AVAILABLE RECORDS
= = = = = = =

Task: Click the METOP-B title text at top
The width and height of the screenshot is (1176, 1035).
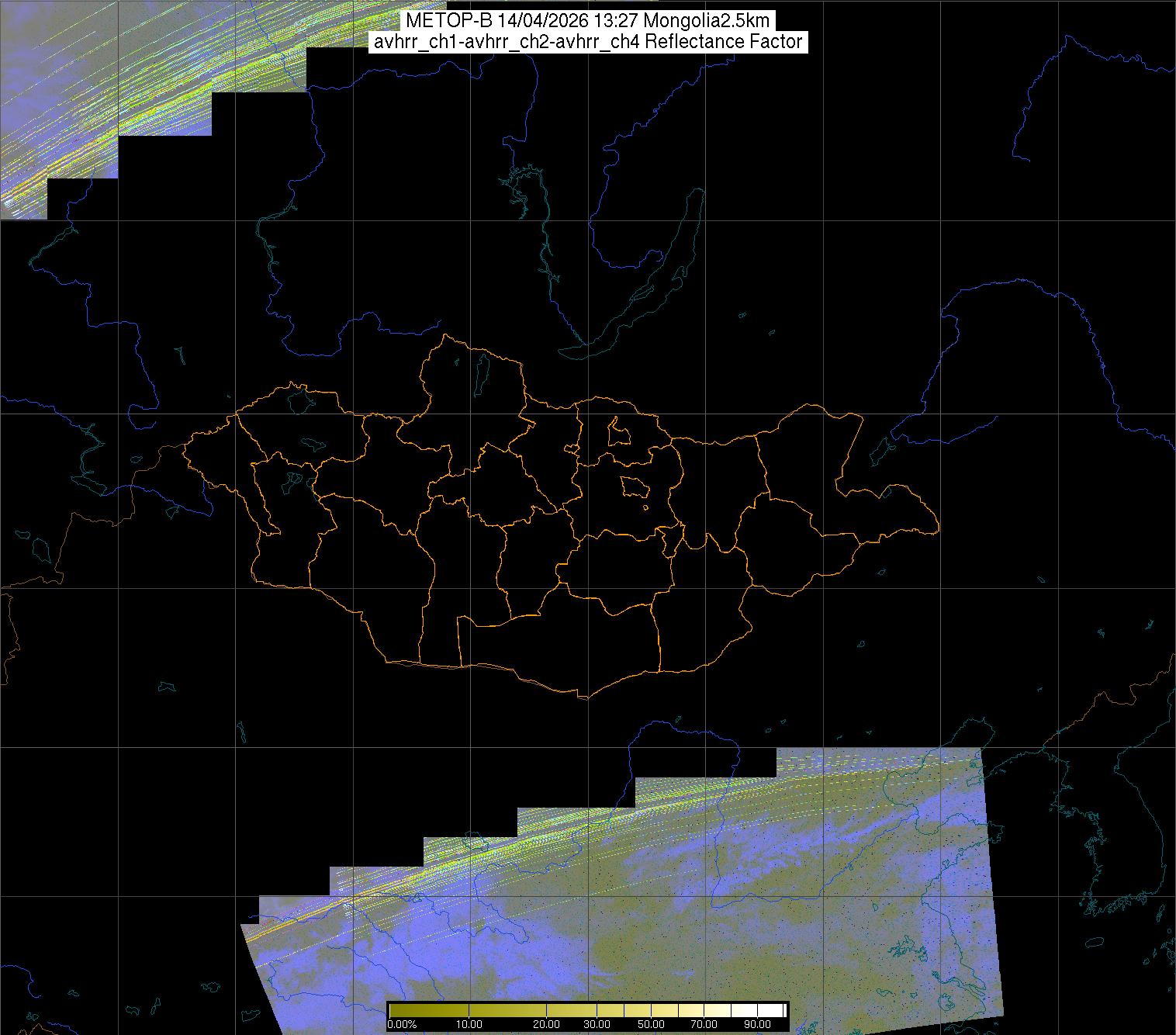Action: tap(588, 21)
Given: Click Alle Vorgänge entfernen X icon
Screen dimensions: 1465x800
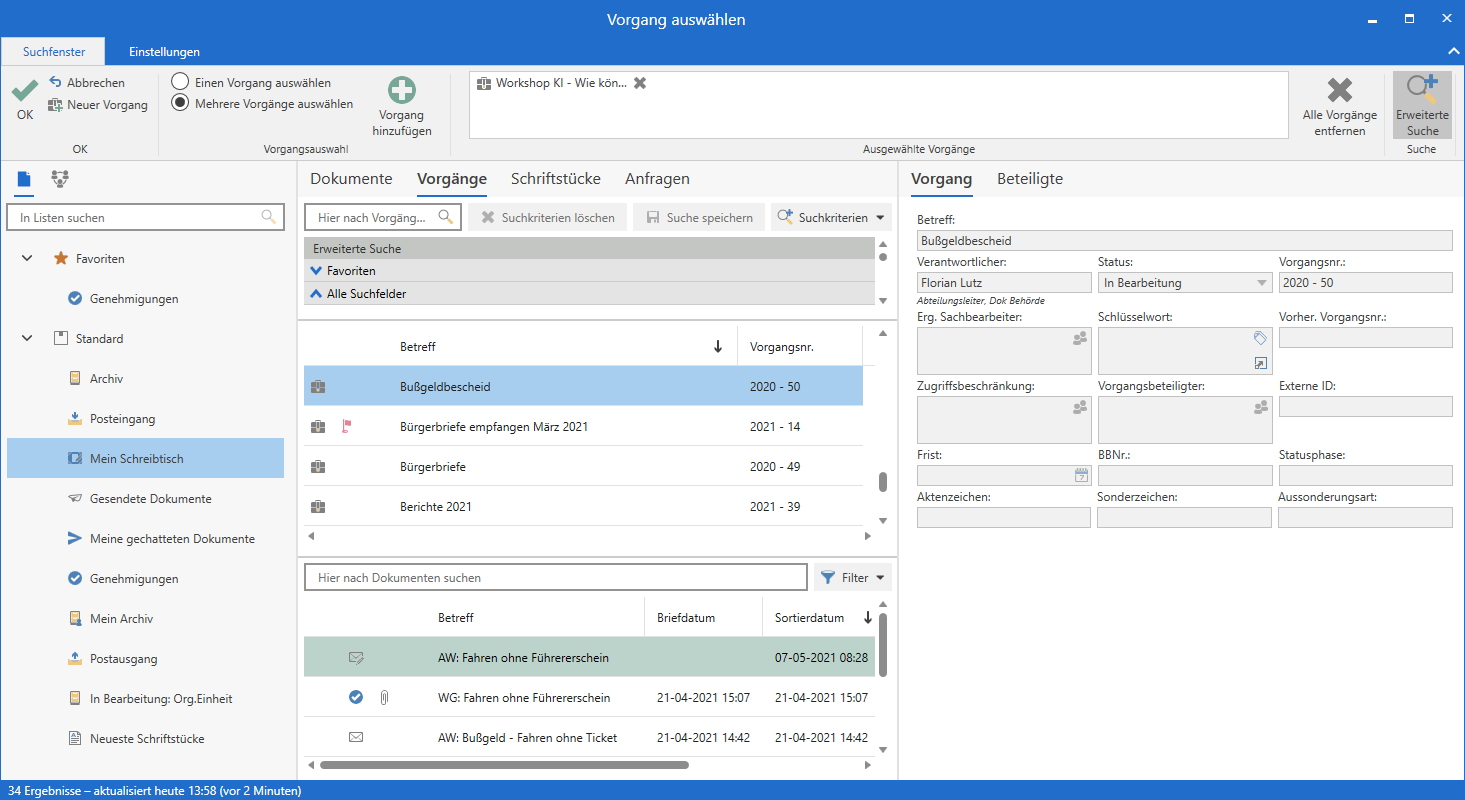Looking at the screenshot, I should pyautogui.click(x=1339, y=90).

= = = = = = =

PROBLEM STATEMENT
Can you copy every line of the records above word for word, leaving out the pictures?

RESULT FOR THIS EXERCISE
Task: Click the METOP-B title text at top
The width and height of the screenshot is (1176, 1035).
Action: tap(588, 21)
Given: Click Alle Vorgänge entfernen X icon
Screen dimensions: 1465x800
Looking at the screenshot, I should pyautogui.click(x=1339, y=90).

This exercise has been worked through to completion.